I saw the light come back into their eyes, "Mama is back!", I heard our youngest Luke, he's 9, say to Greg who turned 14 in October. Luke looks out for his older brother. Greg has Autism. Greg has been clingy to me since I got home, David says Greg had a real hard time dealing without me while I was in the hospital. It was only the second time I have been away from him since he was born, so yeah, It was hard on mommy too.

I took Luke on a shopping trip just after Thanksgiving and let him have $20 to spend on something for David and Greg and me. He had me take him to the 'Dollar Tree " and he got everyone a little something, like I said he's only 9. I was supposed to take Greg shopping for $50 the week I was in the hospital, but that never happened. I have always been a last minute shopper.....Now, I can't. The only presents under the tree are the ones Luke bought. And what funds I had squirreled away has to go towards groceries and kerosene to keep us warm. The kids do not go back to school until Jam. 5th, 09

I am not telling you this to make anyone feel sorry for me or my family. We have a lot to be thankful for. We have our family together, a home, and we have not forgotten the "REASON FOR THE SEASON"



Now with the bid to win thing you have began here on FABO, I am experiencing the real meaning of Christmas, Mike. I am sitting here crying, not out of sadness or fear but out of joy for the kindness and generosity from you and my FABO Family.
The TIP JAR may be getting full, but my cup runneth over with happiness. You have made my tired old heart happy Mike and to all my FABO family out there...

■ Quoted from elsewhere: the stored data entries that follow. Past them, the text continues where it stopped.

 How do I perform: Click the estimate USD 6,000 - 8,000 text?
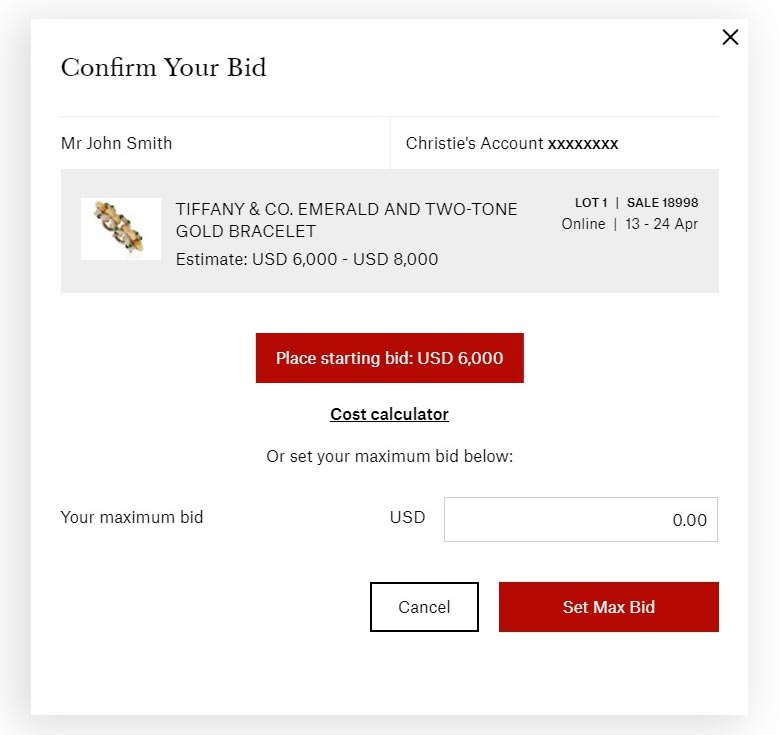point(306,259)
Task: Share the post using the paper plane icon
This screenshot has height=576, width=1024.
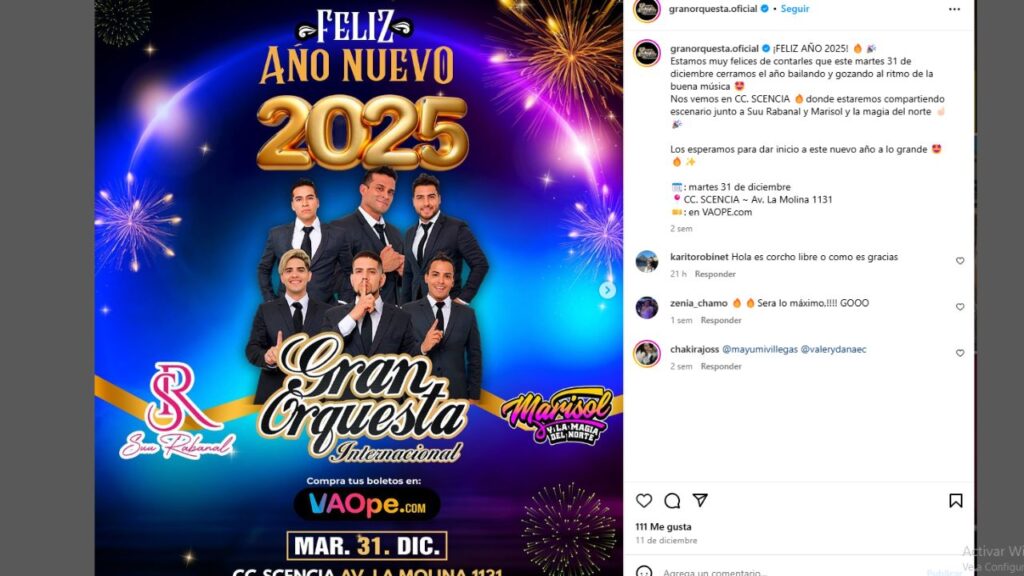Action: pos(700,500)
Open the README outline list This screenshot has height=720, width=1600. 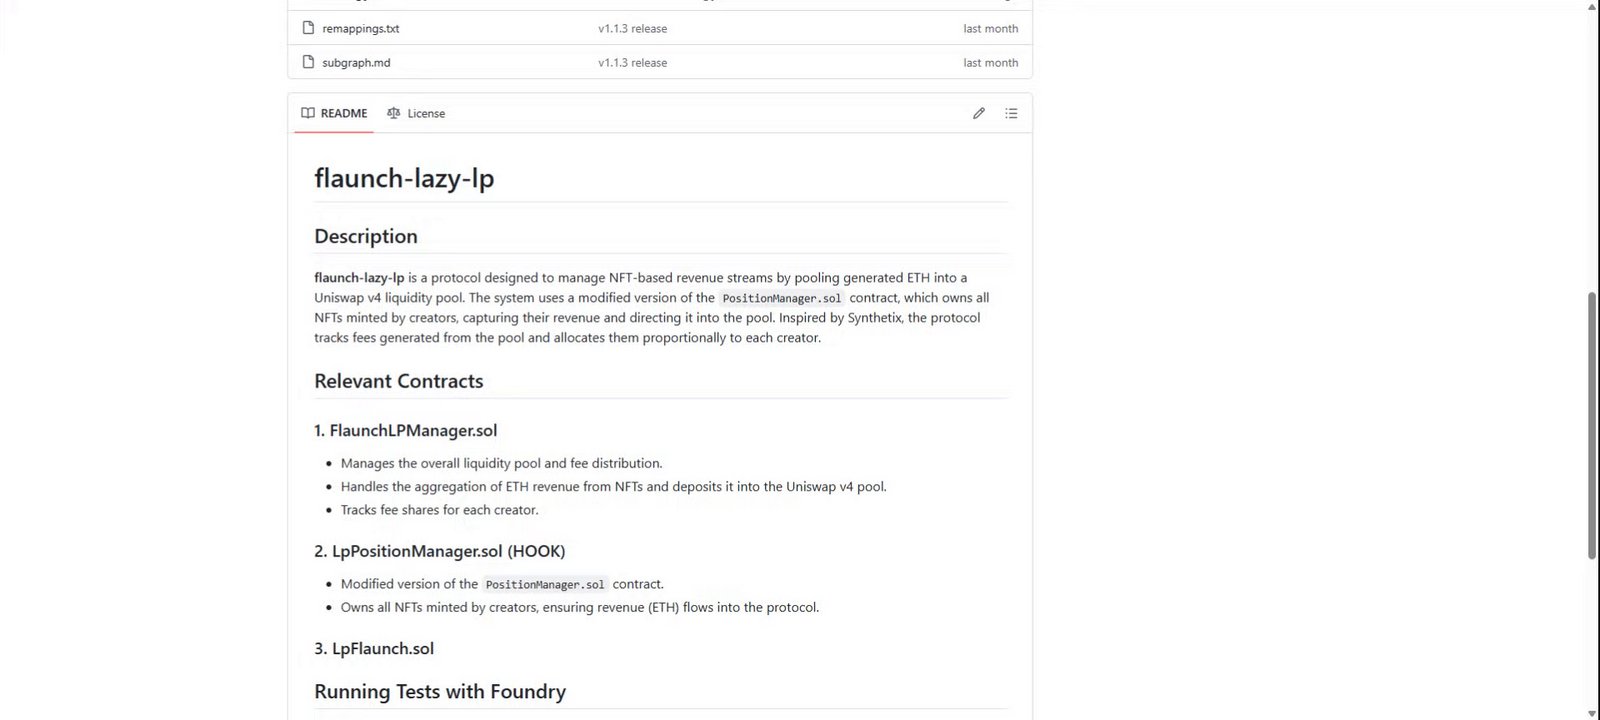click(x=1011, y=113)
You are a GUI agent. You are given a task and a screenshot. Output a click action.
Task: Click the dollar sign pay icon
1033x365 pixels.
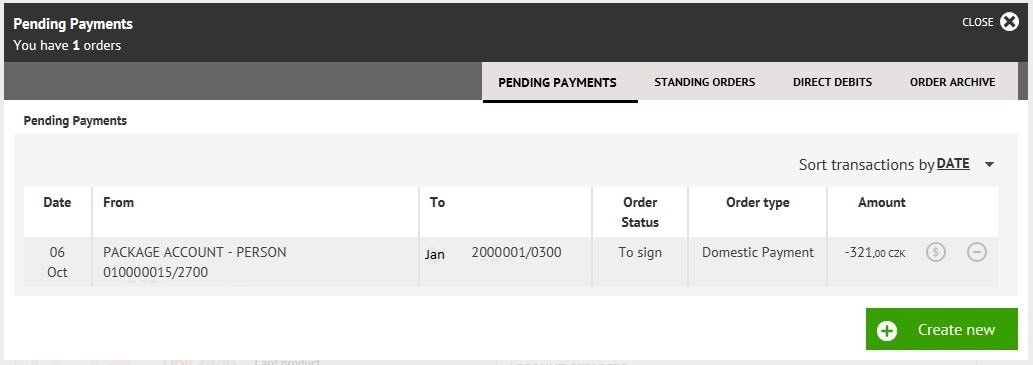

Merry Christmas and Thank You

~Mary


I know that most of the members here know that these folks live day today every sense David Grumpuscreature had a hard attack and a bypass dun this summer and we all know what Xcptshnl1 has just gone through.
I am setting in a warm house and enjoying the things I have been blest with
and to some folks it may not seem like much but I have all I need to keep
This home and family happy and strong.